WHAT IS BEING ASKED: Find the word "agent" below. Copy each line that has it.
___ DATA PROVIDED
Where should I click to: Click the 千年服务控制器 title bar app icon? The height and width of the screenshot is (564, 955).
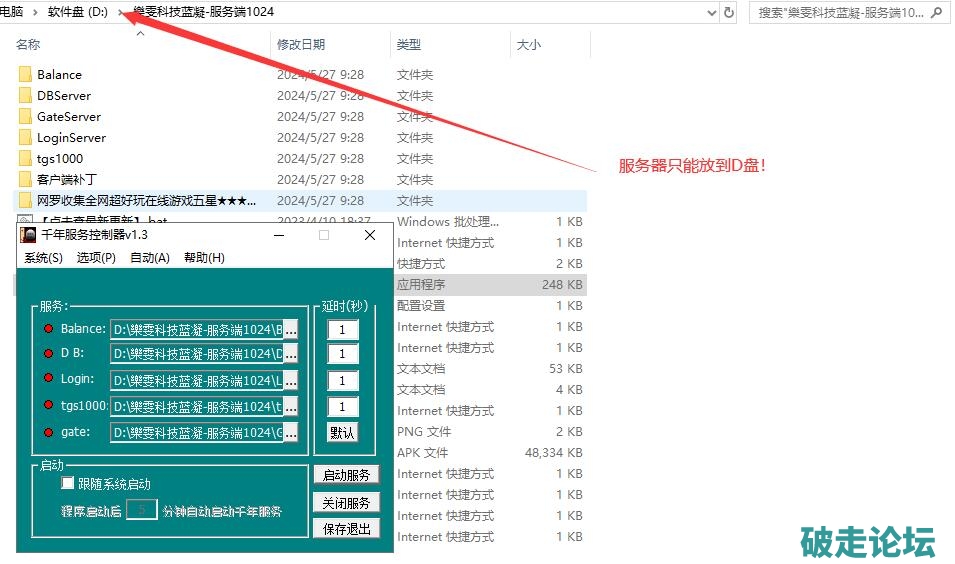29,235
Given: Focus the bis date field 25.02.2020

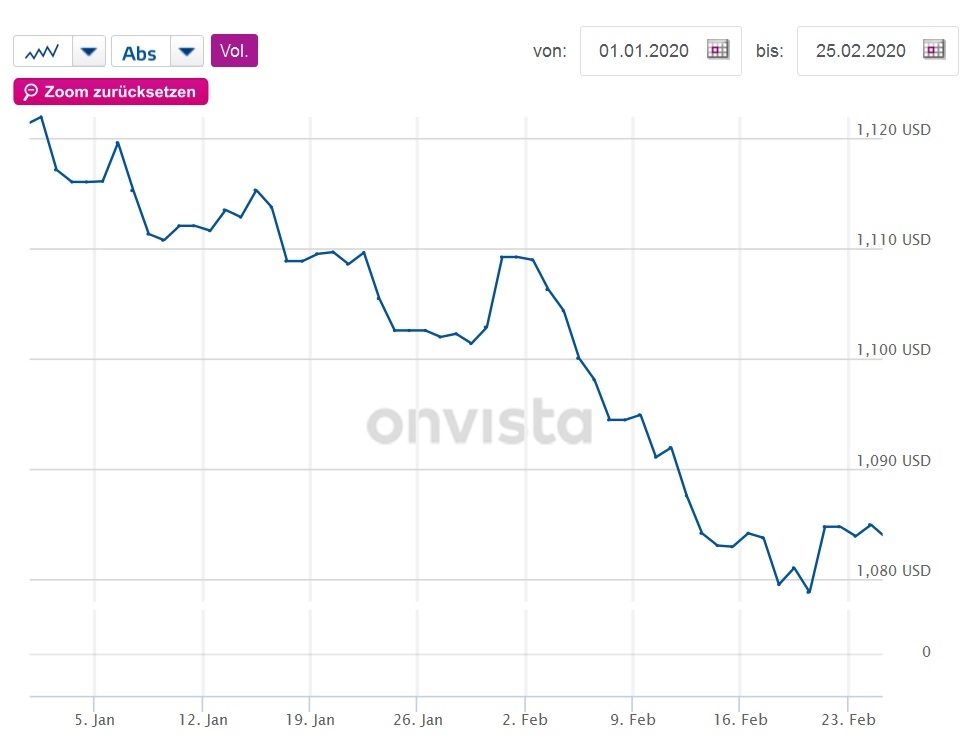Looking at the screenshot, I should point(860,51).
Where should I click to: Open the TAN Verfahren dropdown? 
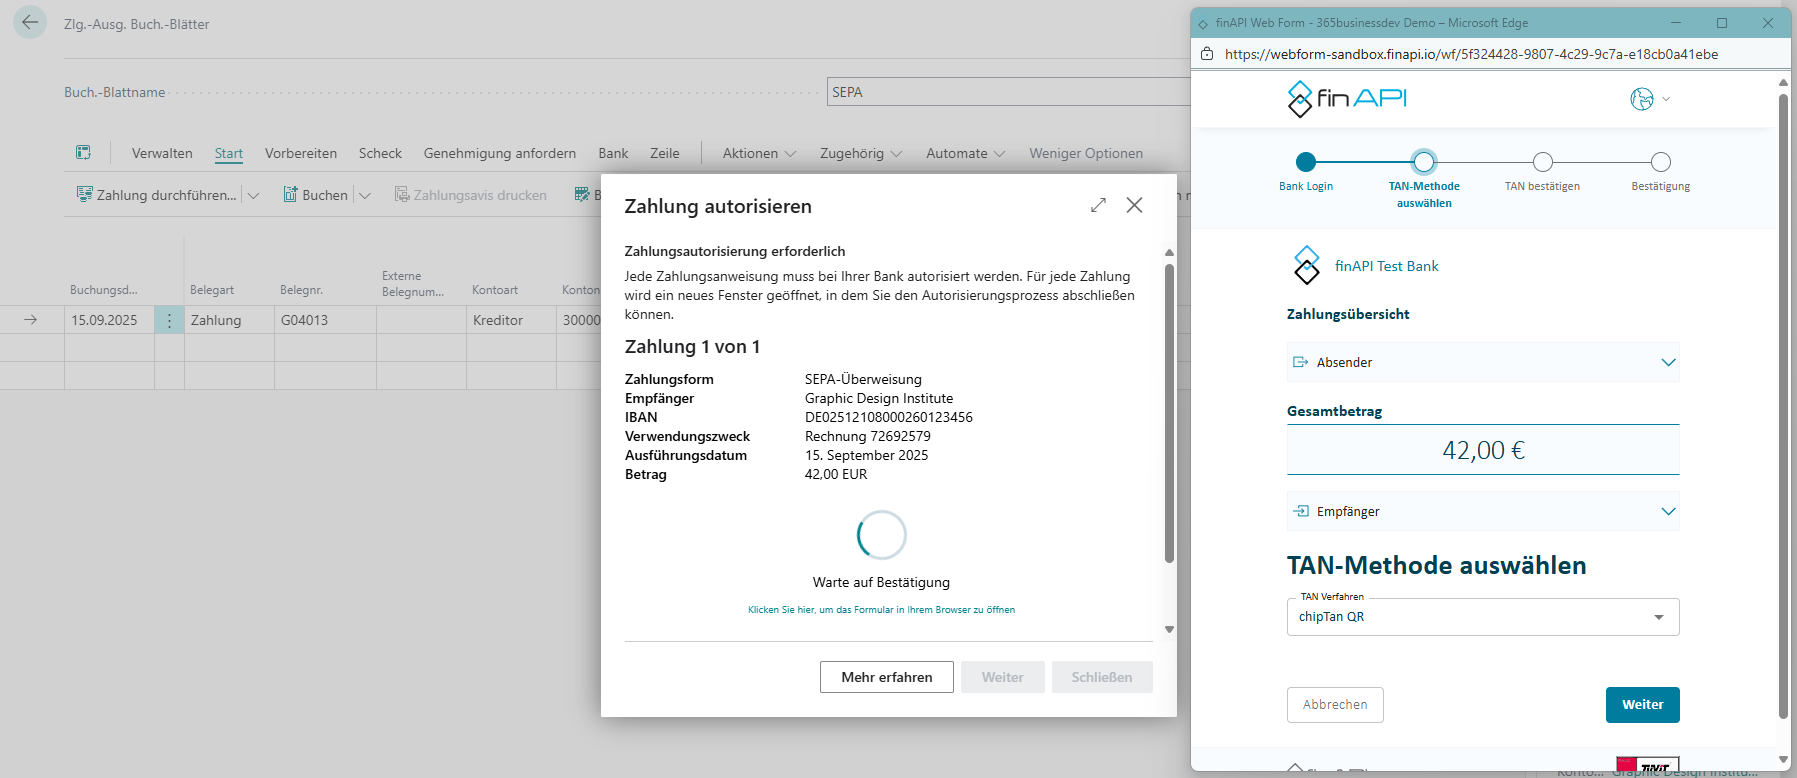(x=1482, y=617)
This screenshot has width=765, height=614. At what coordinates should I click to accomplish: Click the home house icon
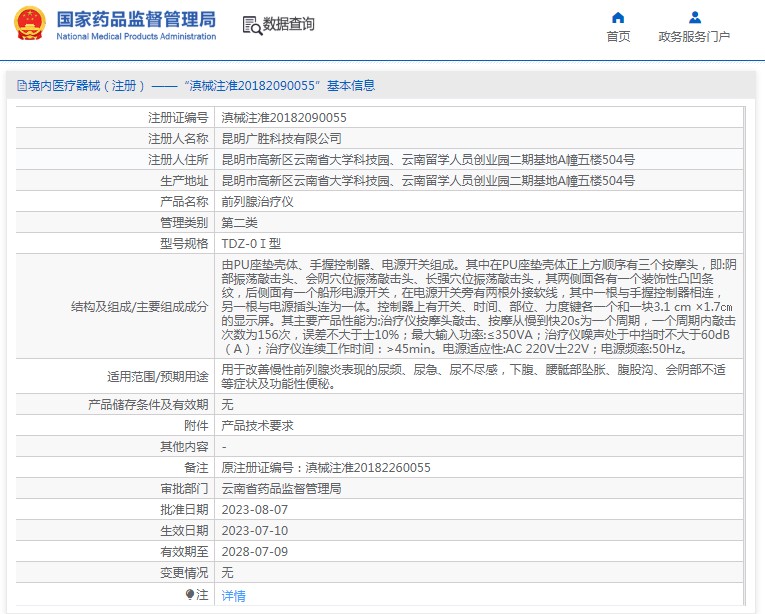(x=618, y=17)
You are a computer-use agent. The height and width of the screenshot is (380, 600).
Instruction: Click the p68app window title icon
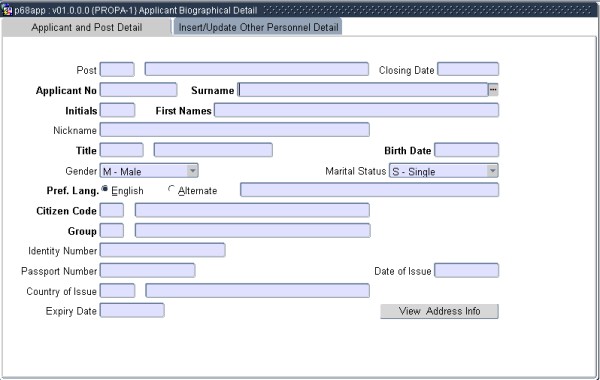(x=7, y=10)
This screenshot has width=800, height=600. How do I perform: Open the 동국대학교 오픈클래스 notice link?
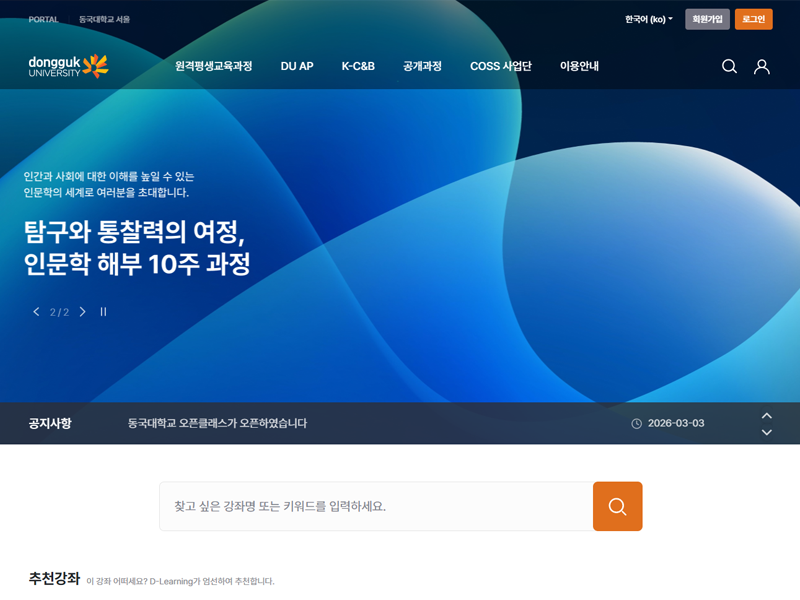tap(217, 423)
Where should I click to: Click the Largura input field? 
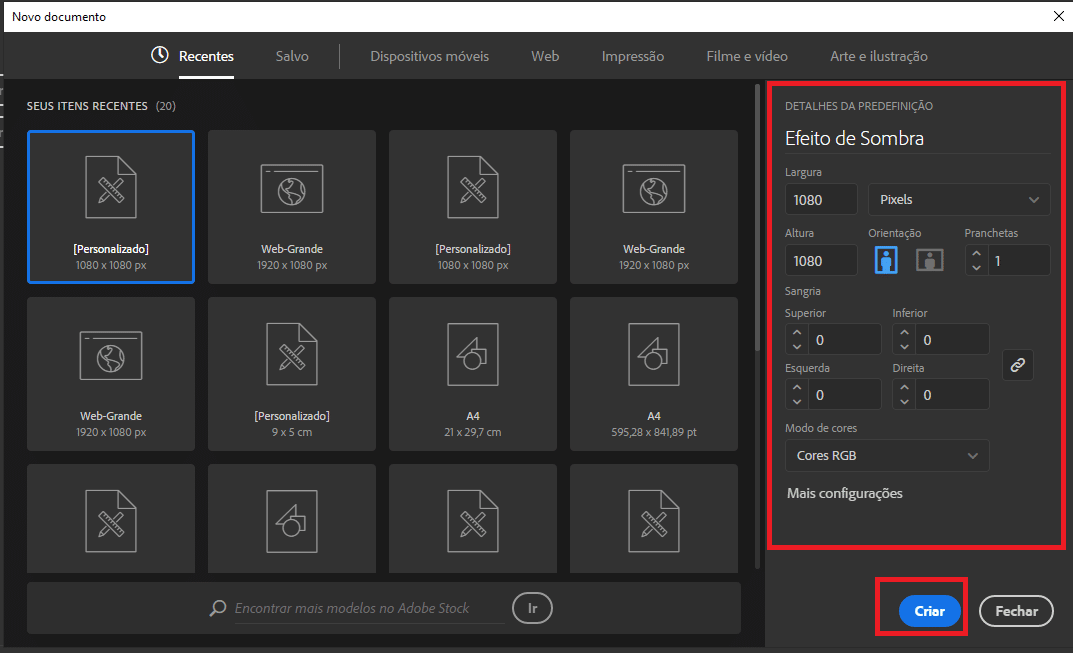tap(820, 199)
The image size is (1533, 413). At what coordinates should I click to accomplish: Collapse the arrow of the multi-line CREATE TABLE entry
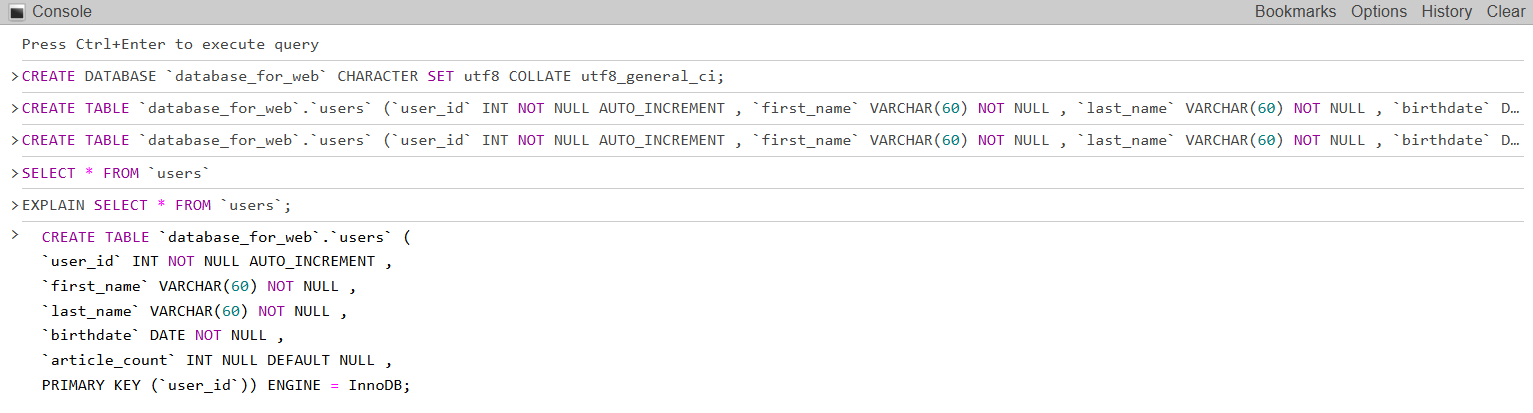pyautogui.click(x=14, y=236)
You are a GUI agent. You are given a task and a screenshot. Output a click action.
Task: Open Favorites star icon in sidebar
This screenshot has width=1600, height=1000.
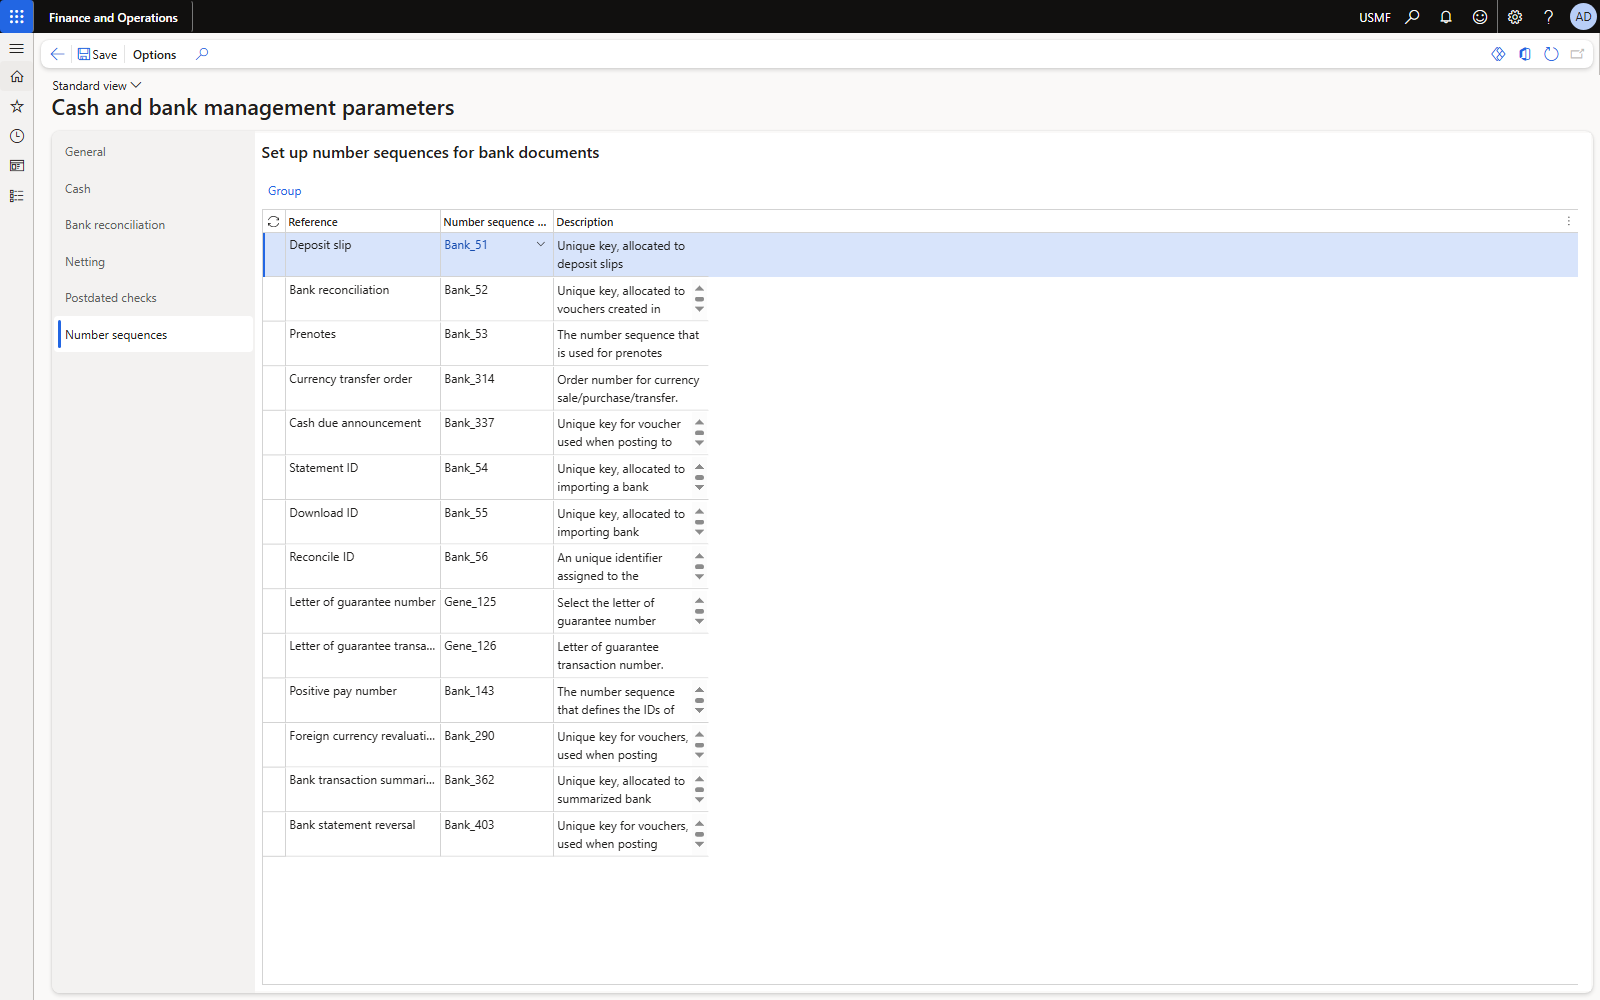[17, 106]
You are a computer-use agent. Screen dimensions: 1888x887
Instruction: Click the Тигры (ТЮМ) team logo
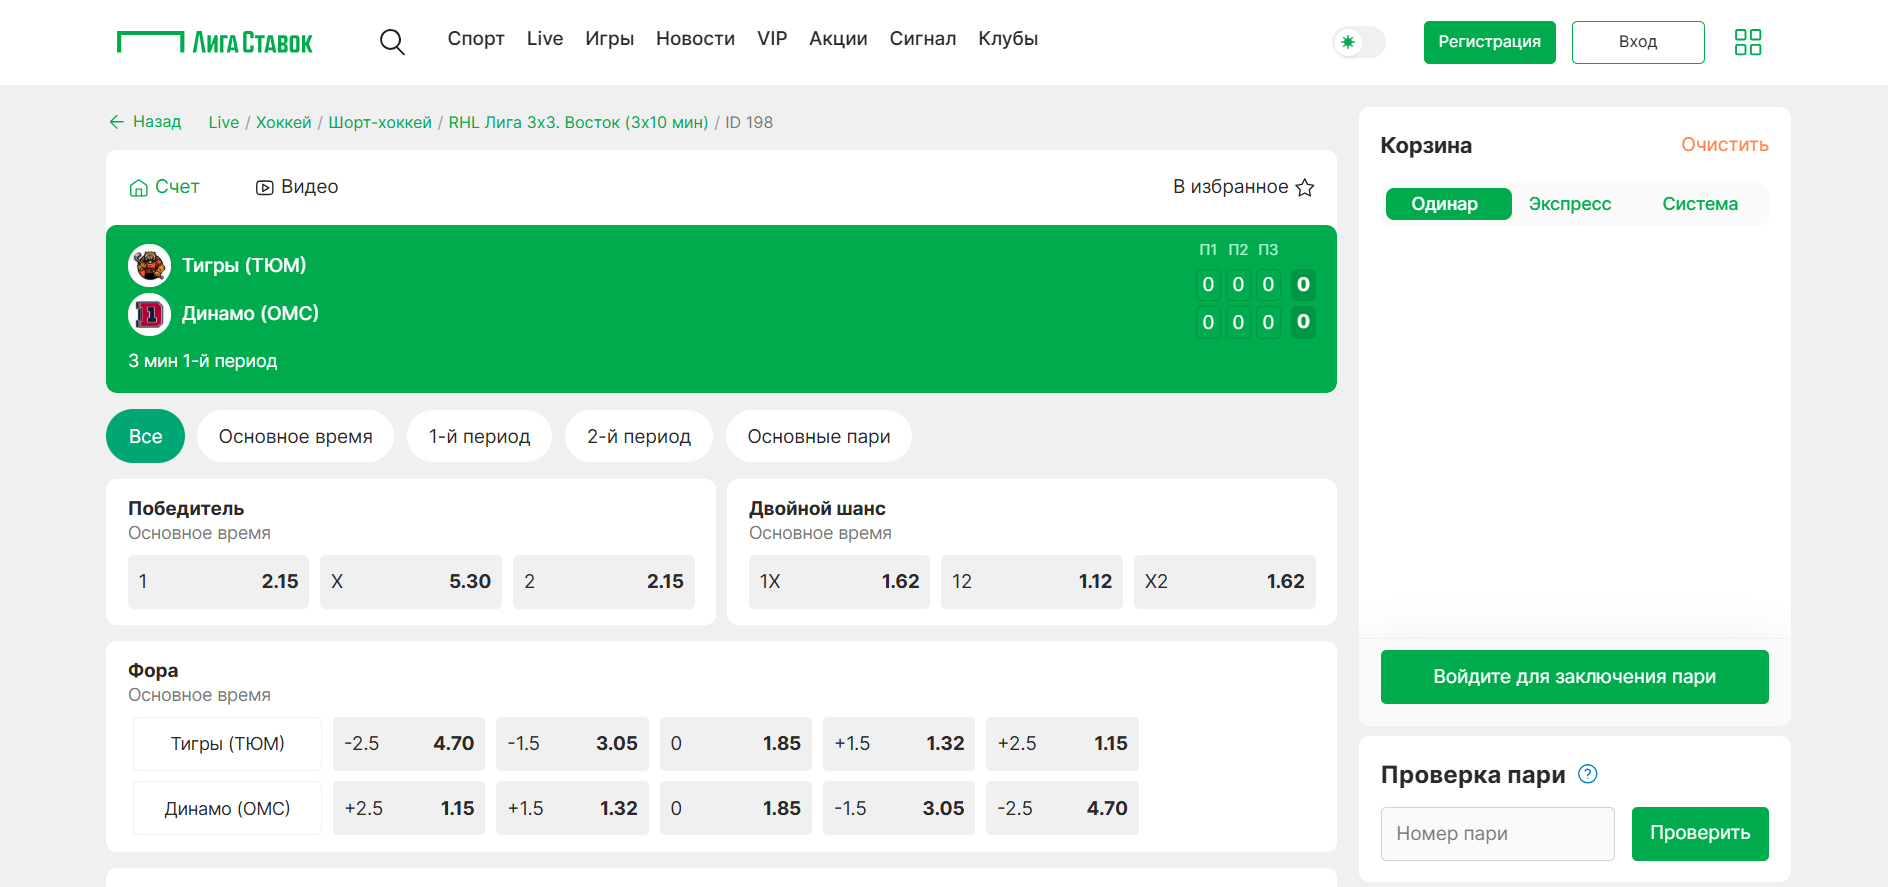point(150,266)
______
OUTPUT FOR THIS TASK:
You are a computer-use agent. The height and width of the screenshot is (380, 600).
You are a GUI agent. You are given a task and a screenshot. Output a click action.
You are a computer-use agent. Screen dimensions: 1888x887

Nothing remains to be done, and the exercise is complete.